We recognize that Southern is going to have a problem on retrial of proving any market value for a bridge site. Demand is an essential element of market value. If there is no demand there is no market value for that use of the property. It is easy to find property in remote and unpopulated areas that would be readymade for some intensive use that would give it tremendous value if only it were located somewhere else. If there is no demand for that use at that location the property does not have value for that use in the market. This is a necessary risk of ownership. The owner, in proving his market value, must prove a demand. This demand must be one other than that of the taker. The taker’s need must be disregarded. If this landowner cannot prove a sufficient demand for bridge sites in this area, other than that of the Commission, to establish a market value on bridge sites, then he has no market for bridge sites and is not entitled to have its value as a bridge site considered.

In the Woodruff case, previously cited herein, this Court stressed the necessity of a showing of demand as a component of market value.

Page 393:

“Of course it does not follow that because a particular spot of ground constitutes a good bridge site, that it therefore has great market value. There may be no reasonable probability that anyone will ever want to build a bridge at that point. This probability is an essential condition of value in such cases.”
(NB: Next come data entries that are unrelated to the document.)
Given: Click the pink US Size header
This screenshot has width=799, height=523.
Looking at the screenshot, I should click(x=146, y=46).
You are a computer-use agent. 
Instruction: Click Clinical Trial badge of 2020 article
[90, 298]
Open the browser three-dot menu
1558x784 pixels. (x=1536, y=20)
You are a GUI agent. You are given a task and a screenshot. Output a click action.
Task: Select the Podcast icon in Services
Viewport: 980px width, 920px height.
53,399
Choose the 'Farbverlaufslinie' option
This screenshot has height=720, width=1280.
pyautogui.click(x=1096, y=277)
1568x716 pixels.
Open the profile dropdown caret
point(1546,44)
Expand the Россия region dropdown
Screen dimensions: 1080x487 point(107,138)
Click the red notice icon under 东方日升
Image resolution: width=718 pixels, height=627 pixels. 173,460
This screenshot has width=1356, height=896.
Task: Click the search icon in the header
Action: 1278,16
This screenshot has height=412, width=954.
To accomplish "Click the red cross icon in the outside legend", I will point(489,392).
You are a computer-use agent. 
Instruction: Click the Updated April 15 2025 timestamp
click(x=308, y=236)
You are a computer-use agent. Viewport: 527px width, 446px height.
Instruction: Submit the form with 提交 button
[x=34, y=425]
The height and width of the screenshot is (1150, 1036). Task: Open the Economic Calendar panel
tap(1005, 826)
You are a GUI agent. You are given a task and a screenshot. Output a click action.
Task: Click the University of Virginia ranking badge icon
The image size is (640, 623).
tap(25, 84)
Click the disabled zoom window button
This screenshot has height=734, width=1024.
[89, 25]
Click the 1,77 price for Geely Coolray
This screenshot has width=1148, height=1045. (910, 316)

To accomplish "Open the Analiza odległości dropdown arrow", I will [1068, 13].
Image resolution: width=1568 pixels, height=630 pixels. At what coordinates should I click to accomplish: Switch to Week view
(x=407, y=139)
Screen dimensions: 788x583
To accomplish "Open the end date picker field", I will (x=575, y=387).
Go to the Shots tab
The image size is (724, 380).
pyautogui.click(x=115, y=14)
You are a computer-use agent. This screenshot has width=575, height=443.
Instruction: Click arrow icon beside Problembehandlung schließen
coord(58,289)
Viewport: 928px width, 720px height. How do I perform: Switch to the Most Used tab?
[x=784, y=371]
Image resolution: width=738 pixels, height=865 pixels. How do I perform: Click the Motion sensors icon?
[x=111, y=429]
For purposes of retrial, we feel it necessary to pass on the three points made by Southern on cross-appeal.

As to the exclusion of Jim Hood’s testimony as to the basis of his opinion, this ruling came about in an unusual manher. Ordinarily the basis of the opinion of an expert is gone into much more thoroughly on cross-examination than on direct, and thus there is no objection to the evidence on the basis. But here the attorney for the Commission was already aware of what the basis was going to be and objected to the jury hearing it. On the other hand the landowner’s attorney wanted the jury to hear it. Since it had a direct bearing on whether the basis was “fair and reasonable” it should have been admitted. But, of course, when it is admitted it reveals the fact that the opinion of the witness as to market value of the land as a bridge site has no “fair and reasonable basis” and is subject to a motion to strike. Thus, the Commission, instead of objecting to this proof, should have been attempting to develop it, and the landowner, instead of attempting to develop it, should have been leaving it untouched. But the fact that the parties, by mutual misconception, got switched on sides of the issue should not obscure the fact that it is proper to show the basis of an expert’s opinion. The proof should have been admitted for that purpose and then the directed verdict should have been granted. The costs proof would not have been admissible except to show the basis of the expert’s opinion. It would not have been admissible as direct proof on market value.

What we have just said also covers the trial court’s ruling excluding the costs savings testimony of the witnesses L. P. Carlson and Leo Tyra.

We hold that the third point of Southern is well taken. The record is identical to the situation found in Arkansas Highway Commission v. McMillan, 247 Ark. 419, 445 S. W. 2d 717 (1969) in that there is no proof that the landowner made the assessment revealed by the public records but only that it was shown “by the courthouse records”. Instruction number 12 should have been refused for lack of proof to support it.

Reversal on both direct and cross-appeal and remanded for a new trial.

Byrd, J., not participating. Harris, C. J., and Fogleman and Holt, JJ., dissent.